確か、19歳だったかな?この半年間で小・中学校の臨時教師と工場で花のパッキングアルバイトをしたんだ。誰よりも、たくさんの花を箱に詰めた19歳だったんじゃないかな(笑)

そして、バイトで貯金したお金がある程度になったタイミングで、3ヶ月の日本旅行をしたんだ。元々、僕は日本じゃなくて韓国に行きたかったんだけどね。親友ジョナサンの「日本に行こう!日本なら韓国にも寄れるよ!」っていう一言で、日本に行くことになったんだ。

すると、初めて降り立った成田空港で、いきなりカメラとマイクを持った人たちに声をかけられたんだ。びっくりしたよ。

「YOUは何しに日本へ?」って尋ねられて(笑)


ー すごい偶然だね(笑)この時の初来日で、記憶に残っていることってある?

アレク:日本では本当に色々なことがあったけど、特に能登半島の穴水という自然豊かな町で訪れた「磯寿し」というお店での、すごく優しい大将と女将さんとの出会いは今でも心に残っているね。
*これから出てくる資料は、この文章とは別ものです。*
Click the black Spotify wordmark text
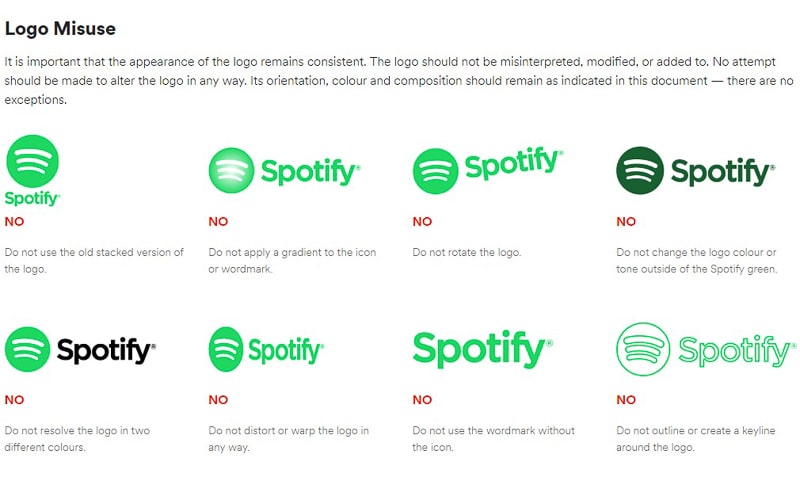This screenshot has width=800, height=481. coord(106,351)
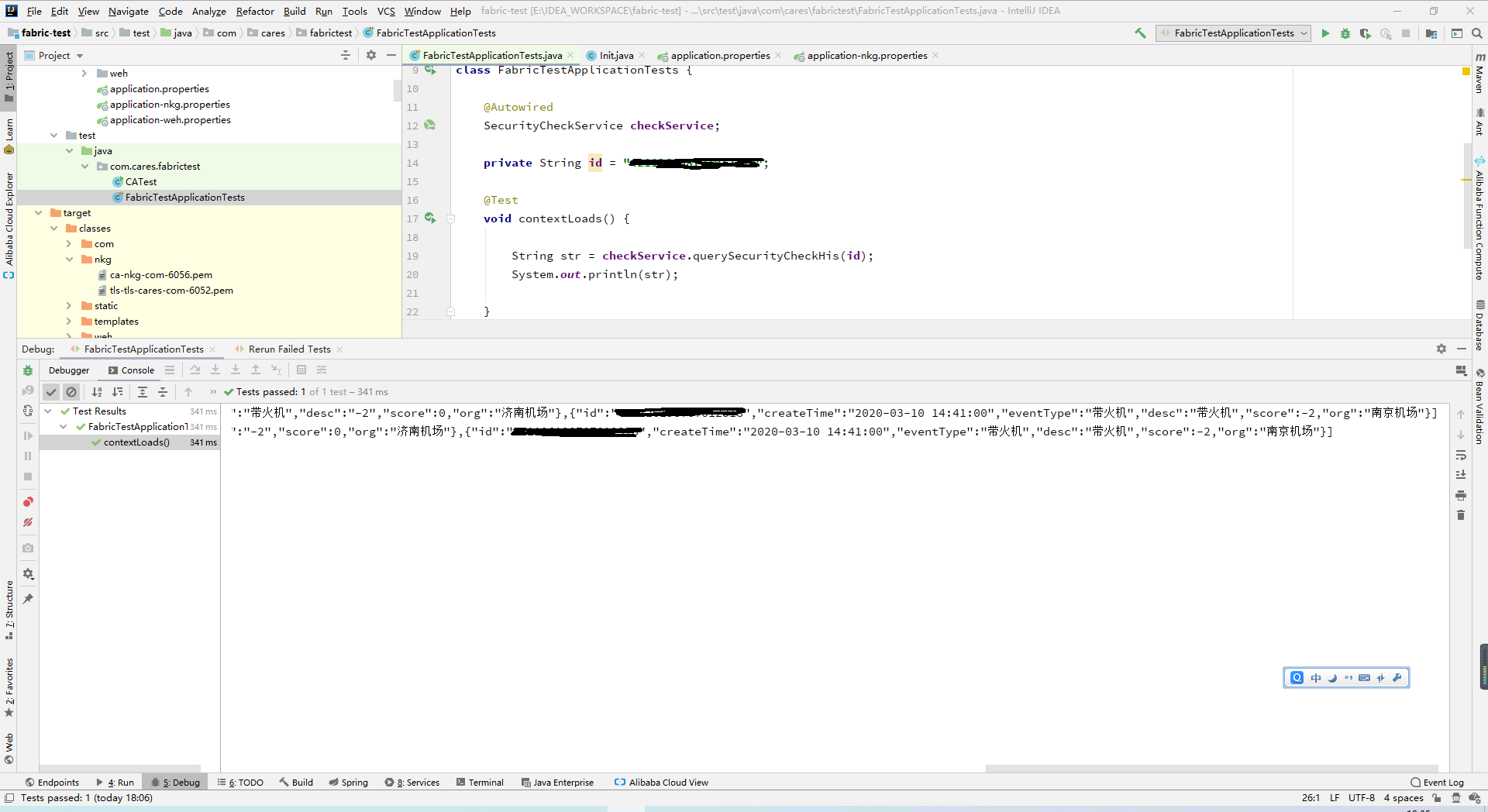Collapse the Test Results tree node
1488x812 pixels.
coord(48,411)
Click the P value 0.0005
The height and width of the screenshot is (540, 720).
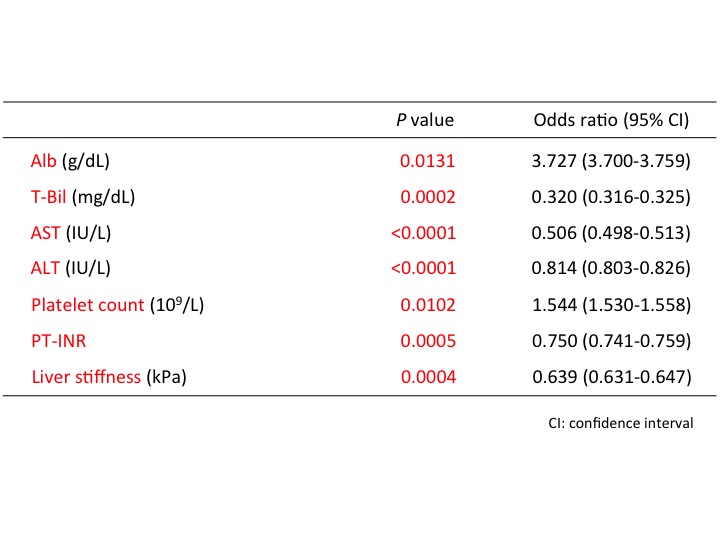pos(428,341)
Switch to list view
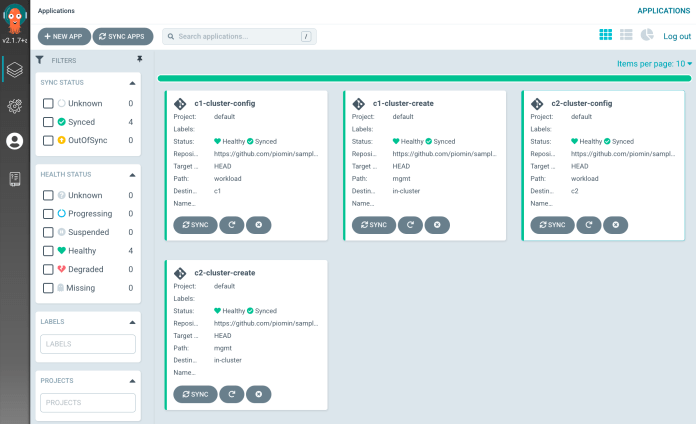Screen dimensions: 696x424 point(626,35)
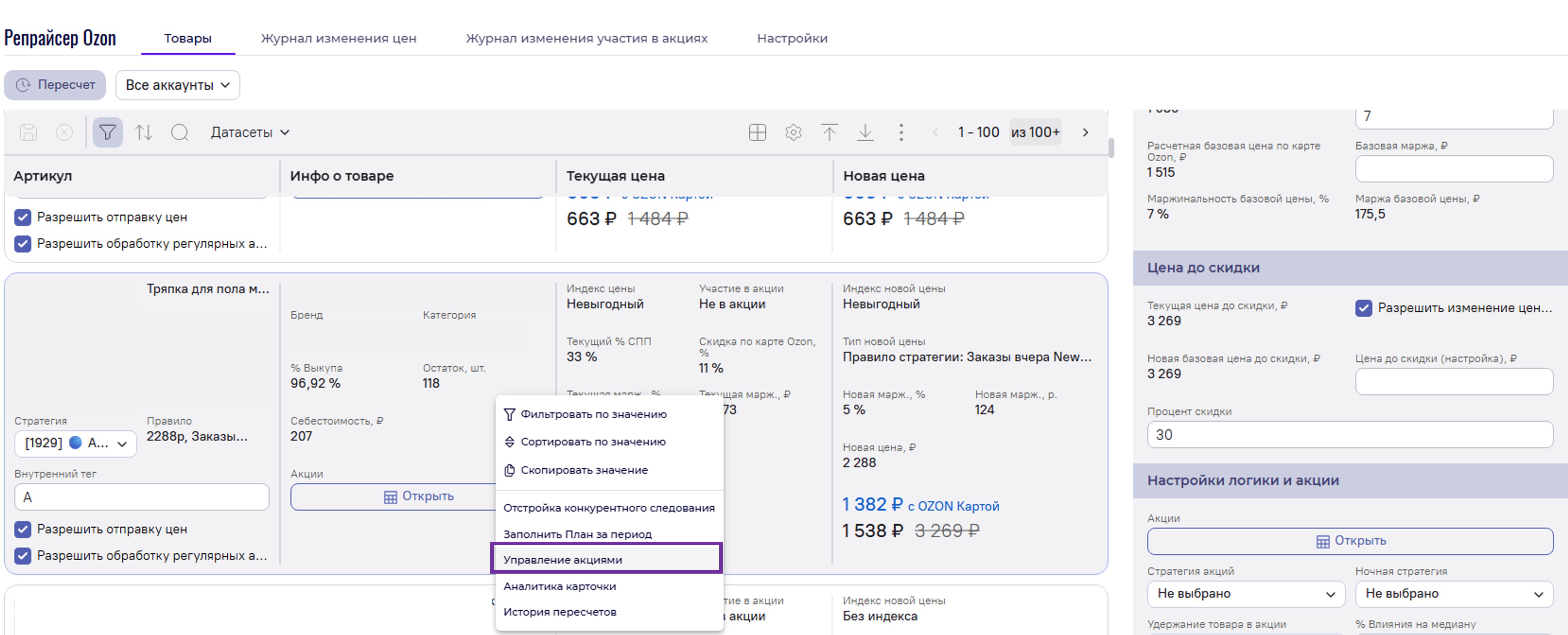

(アレクとジョナサンは、大学入学後にも「磯寿し」を訪れ、女将さんを巻き込んで『指さし旅 in 東北』を決行する。詳しくは(YOUは何しに日本へ 2019-5-13)


〜自然な流れだった〜



ー なるほどね。少しずつ、ギャップイヤー中の過ごし方がわかってきたよ。
アレクが最初にギャップイヤーを選んだ理由はなんだったの?


アレク:広く開けている選択肢だったからじゃないかな。『自然な流れ』っていうのかな?
デンマークでは、ギャップイヤーはとても主流な選択肢なんだ。あえて、理由をつけるなら「友人がギャップイヤーを取ろうと誘ってくれたから」かな。

決して、適当に選んだということを強調したいのではなくて、誘われたから取っちゃおう!って思えるくらいに簡単にとれる選択肢なんだ。
でも、日本ではとても難しくてネガティブな選択肢だって聞いたから、デンマークとは全く違う環境かもしれないね。たしかにギャップイヤーを取りたいと思う理由はあったけど、自然な流れで、プランも持たずにギャップイヤーを選択したんだ(笑)
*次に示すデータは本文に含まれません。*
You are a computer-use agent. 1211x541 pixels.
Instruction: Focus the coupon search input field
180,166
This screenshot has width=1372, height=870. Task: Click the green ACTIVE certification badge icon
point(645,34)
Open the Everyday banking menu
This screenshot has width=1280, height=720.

唯一あった目的は、『小学校の時に仲良くなった韓国出身のクラスメートに会う』。当初は、たったそれだけだったよ。あ、それが日本じゃなくて韓国旅行に行きたかった理由だよ!

でも、ギャップイヤーは本当に必要な選択肢だったと思う。

僕は高校卒業の時点で、自分が大学でどんなことを専攻したくて、どんな先生のもとで学びたいか、とか、将来の夢や目標が何なのかというとても大切なことを、理解しきれていなかったからね。


〜自分の意思で選んだ2年目のギャップイヤー〜

ー 日本が嫌いなわけじゃなくてよかったよ(笑)
アレクは、ギャップイヤーをとって自分について考える時間が欲しかったんだね。


アレク:そうだね。それでも、1年目の休学を終えた2014年の夏、僕はまだ大学で何を勉強するか決めきれていなかった。だから、もう1年ギャップイヤーを取ることにしたんだ。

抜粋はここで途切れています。